_Task data_.
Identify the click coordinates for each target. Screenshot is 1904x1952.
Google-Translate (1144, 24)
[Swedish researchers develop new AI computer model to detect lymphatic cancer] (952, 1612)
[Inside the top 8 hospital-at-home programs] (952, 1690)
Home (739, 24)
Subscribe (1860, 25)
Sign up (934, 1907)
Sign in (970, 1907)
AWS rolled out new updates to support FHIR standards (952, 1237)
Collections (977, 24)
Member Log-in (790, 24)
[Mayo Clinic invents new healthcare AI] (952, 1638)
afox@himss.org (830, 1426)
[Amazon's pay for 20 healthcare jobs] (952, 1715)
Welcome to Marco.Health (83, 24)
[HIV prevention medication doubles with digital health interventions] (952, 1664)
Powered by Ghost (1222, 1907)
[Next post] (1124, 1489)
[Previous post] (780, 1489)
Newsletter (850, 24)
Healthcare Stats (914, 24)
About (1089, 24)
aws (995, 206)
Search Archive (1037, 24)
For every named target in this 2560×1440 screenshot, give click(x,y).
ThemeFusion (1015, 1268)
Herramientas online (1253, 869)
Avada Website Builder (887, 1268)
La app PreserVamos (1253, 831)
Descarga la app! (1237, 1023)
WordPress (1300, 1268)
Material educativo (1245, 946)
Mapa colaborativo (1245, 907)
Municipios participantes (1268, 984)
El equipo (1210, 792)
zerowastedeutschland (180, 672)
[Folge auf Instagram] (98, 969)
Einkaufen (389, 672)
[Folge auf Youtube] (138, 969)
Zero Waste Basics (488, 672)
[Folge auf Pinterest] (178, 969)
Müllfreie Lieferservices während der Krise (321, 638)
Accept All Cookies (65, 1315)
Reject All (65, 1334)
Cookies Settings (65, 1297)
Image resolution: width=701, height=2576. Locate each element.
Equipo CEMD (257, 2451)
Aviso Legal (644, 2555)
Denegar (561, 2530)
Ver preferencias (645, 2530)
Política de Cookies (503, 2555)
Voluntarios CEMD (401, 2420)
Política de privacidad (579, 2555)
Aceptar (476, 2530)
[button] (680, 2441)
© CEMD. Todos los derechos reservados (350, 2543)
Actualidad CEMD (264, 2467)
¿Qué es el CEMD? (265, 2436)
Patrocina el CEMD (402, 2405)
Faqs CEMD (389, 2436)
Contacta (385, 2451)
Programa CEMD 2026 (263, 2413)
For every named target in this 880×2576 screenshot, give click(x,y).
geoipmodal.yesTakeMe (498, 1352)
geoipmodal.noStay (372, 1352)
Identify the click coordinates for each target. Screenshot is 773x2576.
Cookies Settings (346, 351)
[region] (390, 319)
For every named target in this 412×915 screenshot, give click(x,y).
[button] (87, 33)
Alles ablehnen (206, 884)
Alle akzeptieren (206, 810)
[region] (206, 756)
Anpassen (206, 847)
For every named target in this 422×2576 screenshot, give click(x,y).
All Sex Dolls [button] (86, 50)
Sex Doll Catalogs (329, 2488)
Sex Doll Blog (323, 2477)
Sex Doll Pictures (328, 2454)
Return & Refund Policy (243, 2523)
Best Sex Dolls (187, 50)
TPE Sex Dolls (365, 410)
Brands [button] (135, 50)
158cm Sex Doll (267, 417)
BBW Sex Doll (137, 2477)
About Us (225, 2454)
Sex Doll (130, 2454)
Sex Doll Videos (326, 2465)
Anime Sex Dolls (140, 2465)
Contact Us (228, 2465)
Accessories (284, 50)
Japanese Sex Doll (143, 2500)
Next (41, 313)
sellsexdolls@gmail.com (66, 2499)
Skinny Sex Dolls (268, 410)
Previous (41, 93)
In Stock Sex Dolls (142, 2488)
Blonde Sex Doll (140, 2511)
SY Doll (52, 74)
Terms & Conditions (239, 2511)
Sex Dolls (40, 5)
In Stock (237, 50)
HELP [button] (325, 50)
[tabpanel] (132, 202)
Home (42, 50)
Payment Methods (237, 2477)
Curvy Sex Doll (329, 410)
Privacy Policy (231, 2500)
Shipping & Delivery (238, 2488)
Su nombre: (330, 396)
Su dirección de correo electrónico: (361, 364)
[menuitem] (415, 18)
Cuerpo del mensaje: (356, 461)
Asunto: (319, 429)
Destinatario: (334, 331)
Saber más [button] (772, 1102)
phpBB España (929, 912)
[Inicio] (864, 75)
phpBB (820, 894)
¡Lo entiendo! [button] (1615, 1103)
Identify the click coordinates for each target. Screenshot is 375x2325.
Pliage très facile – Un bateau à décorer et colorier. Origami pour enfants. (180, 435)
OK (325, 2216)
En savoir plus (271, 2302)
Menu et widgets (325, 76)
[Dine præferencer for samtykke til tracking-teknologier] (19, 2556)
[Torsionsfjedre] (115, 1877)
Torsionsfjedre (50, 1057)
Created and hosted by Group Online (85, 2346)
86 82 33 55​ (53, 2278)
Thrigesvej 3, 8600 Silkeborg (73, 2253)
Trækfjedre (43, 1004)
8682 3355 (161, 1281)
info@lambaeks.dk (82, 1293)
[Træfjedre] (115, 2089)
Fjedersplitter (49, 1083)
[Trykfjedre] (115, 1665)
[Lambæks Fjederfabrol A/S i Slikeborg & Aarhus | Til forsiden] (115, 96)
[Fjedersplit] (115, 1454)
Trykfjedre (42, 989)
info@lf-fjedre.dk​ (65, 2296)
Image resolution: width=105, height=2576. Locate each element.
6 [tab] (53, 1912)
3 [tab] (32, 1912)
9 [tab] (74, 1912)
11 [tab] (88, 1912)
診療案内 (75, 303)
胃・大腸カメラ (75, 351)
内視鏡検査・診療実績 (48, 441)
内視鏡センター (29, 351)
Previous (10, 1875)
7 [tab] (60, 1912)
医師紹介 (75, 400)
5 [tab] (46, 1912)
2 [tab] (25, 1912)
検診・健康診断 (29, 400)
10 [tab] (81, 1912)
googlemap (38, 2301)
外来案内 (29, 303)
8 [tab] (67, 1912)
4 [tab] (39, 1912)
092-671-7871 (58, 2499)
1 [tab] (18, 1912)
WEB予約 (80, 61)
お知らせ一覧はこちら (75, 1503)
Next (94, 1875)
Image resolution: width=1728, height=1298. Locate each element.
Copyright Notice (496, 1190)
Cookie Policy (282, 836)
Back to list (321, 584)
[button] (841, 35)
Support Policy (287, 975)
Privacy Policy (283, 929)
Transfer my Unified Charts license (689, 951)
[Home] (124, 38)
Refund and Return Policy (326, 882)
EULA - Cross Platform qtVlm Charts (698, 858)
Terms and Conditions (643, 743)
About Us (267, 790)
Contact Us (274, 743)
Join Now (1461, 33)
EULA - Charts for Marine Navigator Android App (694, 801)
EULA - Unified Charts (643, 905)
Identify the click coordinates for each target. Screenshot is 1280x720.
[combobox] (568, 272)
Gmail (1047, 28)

_What is expected_. Above are the entries; return each one exactly.

_Written response_.
Identify the click coordinates for each target. Screenshot is 1904x1952.
Google-Translate (1144, 24)
[Swedish researchers develop new AI computer model to detect lymphatic cancer] (952, 1612)
[Inside the top 8 hospital-at-home programs] (952, 1690)
Home (739, 24)
Subscribe (1860, 25)
Sign up (934, 1907)
Sign in (970, 1907)
AWS rolled out new updates to support FHIR standards (952, 1237)
Collections (977, 24)
Member Log-in (790, 24)
[Mayo Clinic invents new healthcare AI] (952, 1638)
afox@himss.org (830, 1426)
[Amazon's pay for 20 healthcare jobs] (952, 1715)
Welcome to Marco.Health (83, 24)
[HIV prevention medication doubles with digital health interventions] (952, 1664)
Powered by Ghost (1222, 1907)
[Next post] (1124, 1489)
[Previous post] (780, 1489)
Newsletter (850, 24)
Healthcare Stats (914, 24)
About (1089, 24)
aws (995, 206)
Search Archive (1037, 24)
For every named target in this 2560×1440 screenshot, give click(x,y).
ThemeFusion (1015, 1268)
Herramientas online (1253, 869)
Avada Website Builder (887, 1268)
La app PreserVamos (1253, 831)
Descarga la app! (1237, 1023)
WordPress (1300, 1268)
Material educativo (1245, 946)
Mapa colaborativo (1245, 907)
Municipios participantes (1268, 984)
El equipo (1210, 792)
zerowastedeutschland (180, 672)
[Folge auf Instagram] (98, 969)
Einkaufen (389, 672)
[Folge auf Youtube] (138, 969)
Zero Waste Basics (488, 672)
[Folge auf Pinterest] (178, 969)
Müllfreie Lieferservices während der Krise (321, 638)
Accept All Cookies (65, 1315)
Reject All (65, 1334)
Cookies Settings (65, 1297)
Image resolution: width=701, height=2576. Locate each element.
Equipo CEMD (257, 2451)
Aviso Legal (644, 2555)
Denegar (561, 2530)
Ver preferencias (645, 2530)
Política de Cookies (503, 2555)
Voluntarios CEMD (401, 2420)
Política de privacidad (579, 2555)
Aceptar (476, 2530)
[button] (680, 2441)
© CEMD. Todos los derechos reservados (350, 2543)
Actualidad CEMD (264, 2467)
¿Qué es el CEMD? (265, 2436)
Patrocina el CEMD (402, 2405)
Faqs CEMD (389, 2436)
Contacta (385, 2451)
Programa CEMD 2026 (263, 2413)
For every named target in this 880×2576 screenshot, give click(x,y).
geoipmodal.yesTakeMe (498, 1352)
geoipmodal.noStay (372, 1352)
Identify the click coordinates for each target. Screenshot is 773x2576.
Cookies Settings (346, 351)
[region] (390, 319)
For every named target in this 412×915 screenshot, give click(x,y).
[button] (87, 33)
Alles ablehnen (206, 884)
Alle akzeptieren (206, 810)
[region] (206, 756)
Anpassen (206, 847)
For every named target in this 422×2576 screenshot, give click(x,y).
All Sex Dolls [button] (86, 50)
Sex Doll Catalogs (329, 2488)
Sex Doll Blog (323, 2477)
Sex Doll Pictures (328, 2454)
Return & Refund Policy (243, 2523)
Best Sex Dolls (187, 50)
TPE Sex Dolls (365, 410)
Brands [button] (135, 50)
158cm Sex Doll (267, 417)
BBW Sex Doll (137, 2477)
About Us (225, 2454)
Sex Doll (130, 2454)
Sex Doll Videos (326, 2465)
Anime Sex Dolls (140, 2465)
Contact Us (228, 2465)
Accessories (284, 50)
Japanese Sex Doll (143, 2500)
Next (41, 313)
sellsexdolls@gmail.com (66, 2499)
Skinny Sex Dolls (268, 410)
Previous (41, 93)
In Stock Sex Dolls (142, 2488)
Blonde Sex Doll (140, 2511)
SY Doll (52, 74)
Terms & Conditions (239, 2511)
Sex Dolls (40, 5)
In Stock (237, 50)
HELP [button] (325, 50)
[tabpanel] (132, 202)
Home (42, 50)
Payment Methods (237, 2477)
Curvy Sex Doll (329, 410)
Privacy Policy (231, 2500)
Shipping & Delivery (238, 2488)
Su nombre: (330, 396)
Su dirección de correo electrónico: (361, 364)
[menuitem] (415, 18)
Cuerpo del mensaje: (356, 461)
Asunto: (319, 429)
Destinatario: (334, 331)
Saber más [button] (772, 1102)
phpBB España (929, 912)
[Inicio] (864, 75)
phpBB (820, 894)
¡Lo entiendo! [button] (1615, 1103)
Identify the click coordinates for each target. Screenshot is 375x2325.
Pliage très facile – Un bateau à décorer et colorier. Origami pour enfants. (180, 435)
OK (325, 2216)
En savoir plus (271, 2302)
Menu et widgets (325, 76)
[Dine præferencer for samtykke til tracking-teknologier] (19, 2556)
[Torsionsfjedre] (115, 1877)
Torsionsfjedre (50, 1057)
Created and hosted by Group Online (85, 2346)
86 82 33 55​ (53, 2278)
Thrigesvej 3, 8600 Silkeborg (73, 2253)
Trækfjedre (43, 1004)
8682 3355 (161, 1281)
info@lambaeks.dk (82, 1293)
[Træfjedre] (115, 2089)
Fjedersplitter (49, 1083)
[Trykfjedre] (115, 1665)
[Lambæks Fjederfabrol A/S i Slikeborg & Aarhus | Til forsiden] (115, 96)
[Fjedersplit] (115, 1454)
Trykfjedre (42, 989)
info@lf-fjedre.dk​ (65, 2296)
Image resolution: width=105, height=2576. Locate each element.
6 [tab] (53, 1912)
3 [tab] (32, 1912)
9 [tab] (74, 1912)
11 [tab] (88, 1912)
診療案内 (75, 303)
胃・大腸カメラ (75, 351)
内視鏡検査・診療実績 (48, 441)
内視鏡センター (29, 351)
Previous (10, 1875)
7 [tab] (60, 1912)
医師紹介 (75, 400)
5 [tab] (46, 1912)
2 [tab] (25, 1912)
検診・健康診断 (29, 400)
10 [tab] (81, 1912)
googlemap (38, 2301)
外来案内 (29, 303)
8 [tab] (67, 1912)
4 [tab] (39, 1912)
092-671-7871 (58, 2499)
1 [tab] (18, 1912)
WEB予約 (80, 61)
お知らせ一覧はこちら (75, 1503)
Next (94, 1875)
Image resolution: width=1728, height=1298. Locate each element.
Copyright Notice (496, 1190)
Cookie Policy (282, 836)
Back to list (321, 584)
[button] (841, 35)
Support Policy (287, 975)
Privacy Policy (283, 929)
Transfer my Unified Charts license (689, 951)
[Home] (124, 38)
Refund and Return Policy (326, 882)
EULA - Cross Platform qtVlm Charts (698, 858)
Terms and Conditions (643, 743)
About Us (267, 790)
Contact Us (274, 743)
Join Now (1461, 33)
EULA - Charts for Marine Navigator Android App (694, 801)
EULA - Unified Charts (643, 905)
Identify the click coordinates for each target. Screenshot is 1280x720.
[combobox] (568, 272)
Gmail (1047, 28)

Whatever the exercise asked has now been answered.